There is a saying that goes “Backup early, Backup often”. For businesses large and small, backups are one of the sure-fire ways to ensure that data is kept safe, not only from Ransomware, but also theft, accidental deletion, fires, flood, or natural disasters. An off-site backup helps against events that occur at the physical location of the data. Make sure the backed-up date is encrypted to prevent data theft.
Although macros are very helpful, Office documents that have macros enabled have been found to be the distribution method for a lot of Ransomware. Have a policy of not opening macro-enabled documents downloaded from the internet.
Viewers allow users to see Word or Excel documents without macros. They also do not support macros, which makes it impossible to enable them, even by mistake.

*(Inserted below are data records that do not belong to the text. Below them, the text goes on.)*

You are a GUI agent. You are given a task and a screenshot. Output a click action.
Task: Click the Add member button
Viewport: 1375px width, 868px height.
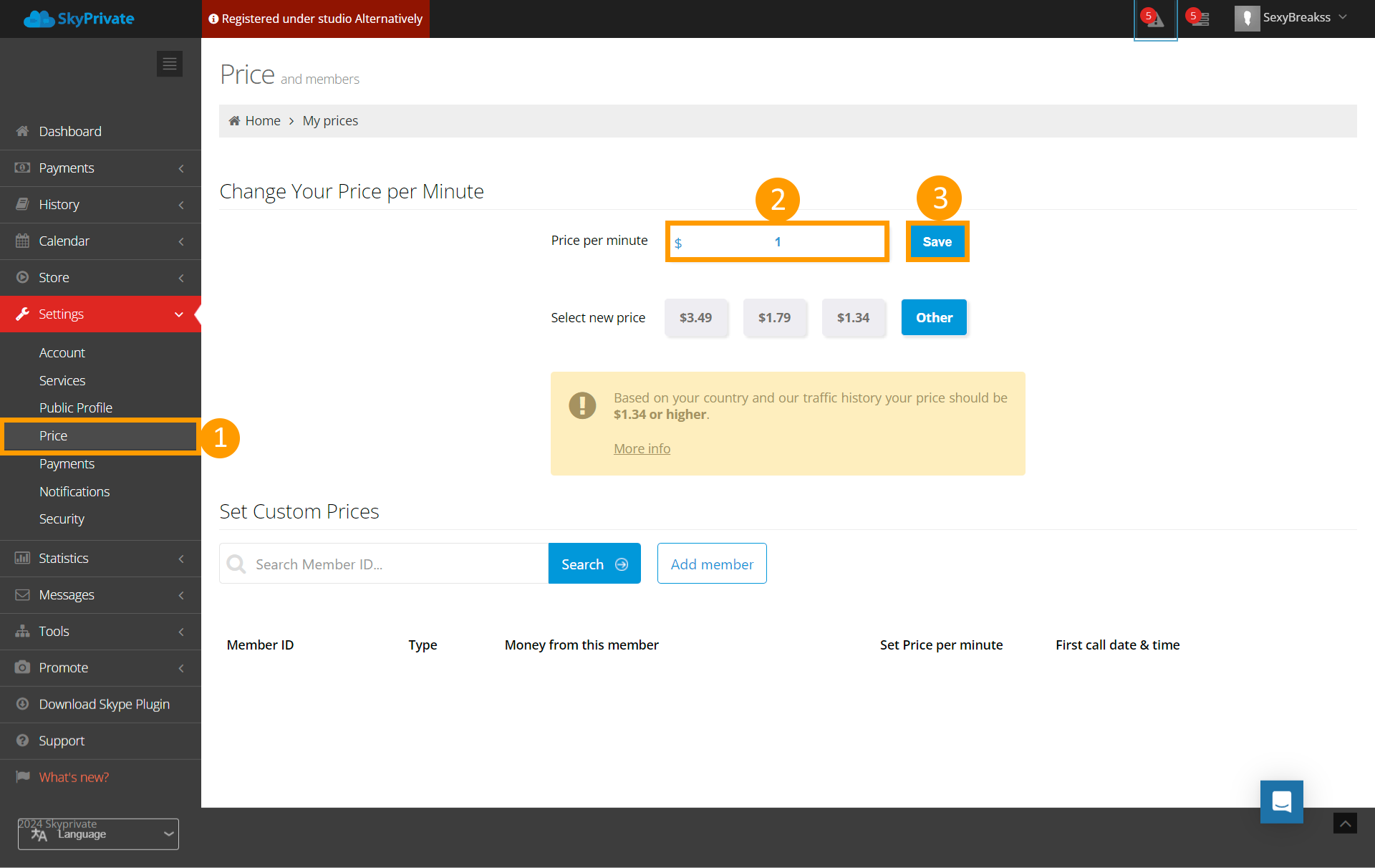[x=711, y=564]
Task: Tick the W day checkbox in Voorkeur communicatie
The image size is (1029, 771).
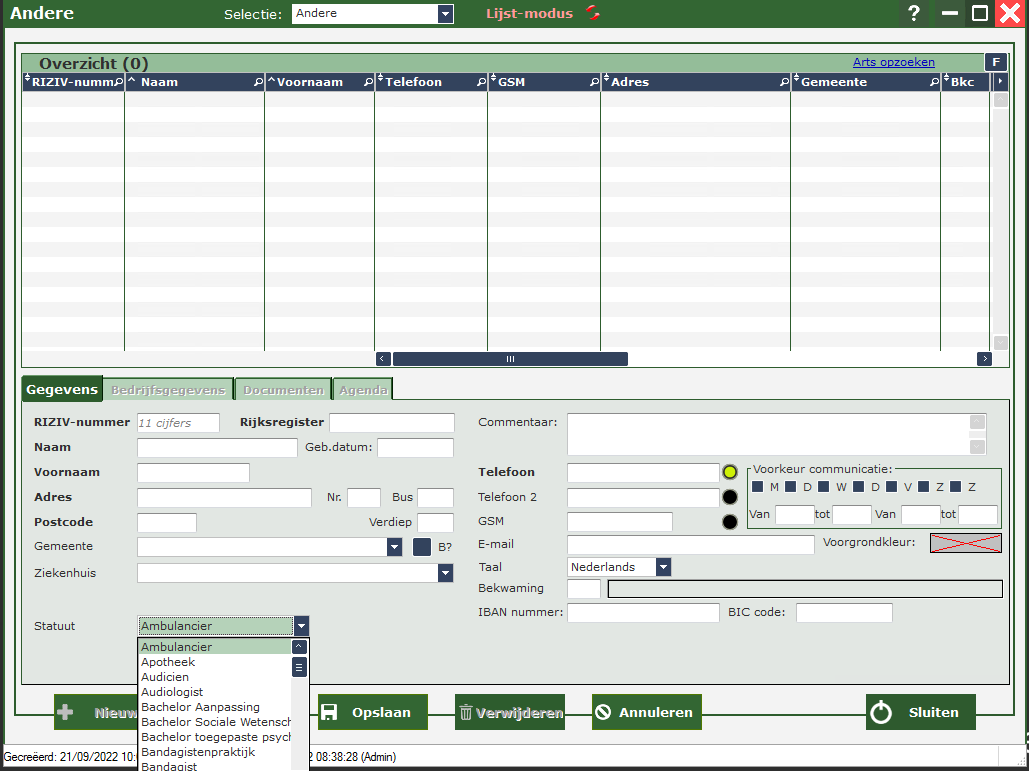Action: pyautogui.click(x=823, y=487)
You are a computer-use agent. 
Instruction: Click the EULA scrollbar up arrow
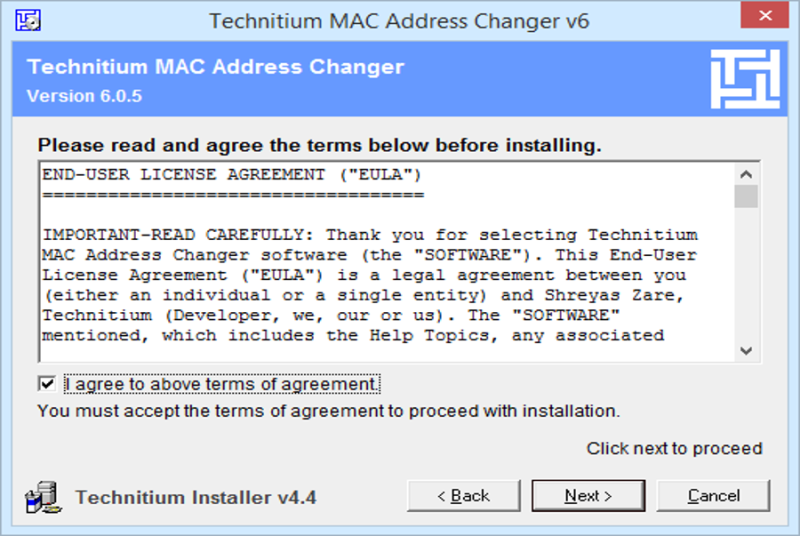click(746, 175)
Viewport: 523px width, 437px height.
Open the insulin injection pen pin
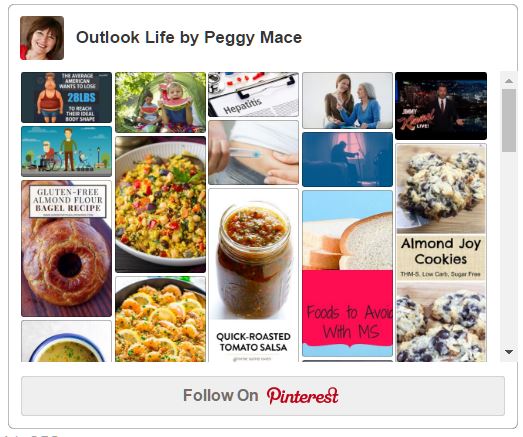(x=253, y=152)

Most recent Ransomware attacks have been caused by documents distributed as email attachments. If the file is unknown or unexpected, do not open it.

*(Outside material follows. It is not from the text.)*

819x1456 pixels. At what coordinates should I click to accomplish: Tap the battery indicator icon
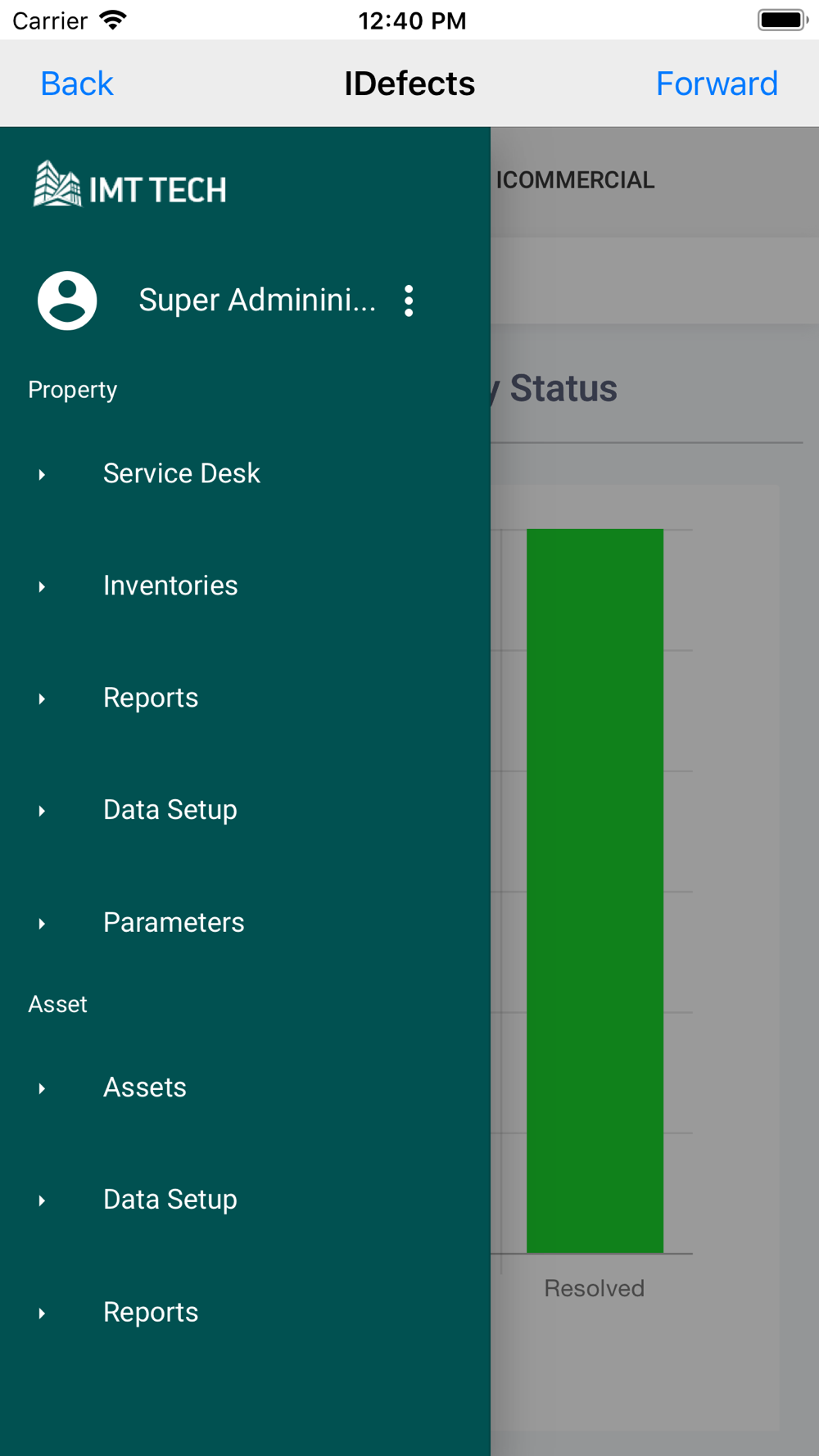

Many of us make the mistake of being logged in as administrator. This allows Ransomware and other malware an easy platform. Use a regular non-admin account for web browsing, opening documents, and regular work.
Ransomware that doesn’t get to your computer system via document macros often tries to exploit vulnerabilities in software and applications. Keep applying security patches to your software whenever available, as this will give cybercriminals fewer options for infecting you with Ransomware.
Your employees should always know how to be on the lookout for malicious emails and documents. Don’t make them your weakest link – keep them trained how to spot, avoid, and report them.
Firewalls should separate functional areas of your network; e.g. client and server networks. Systems and services should only be accessed when necessary.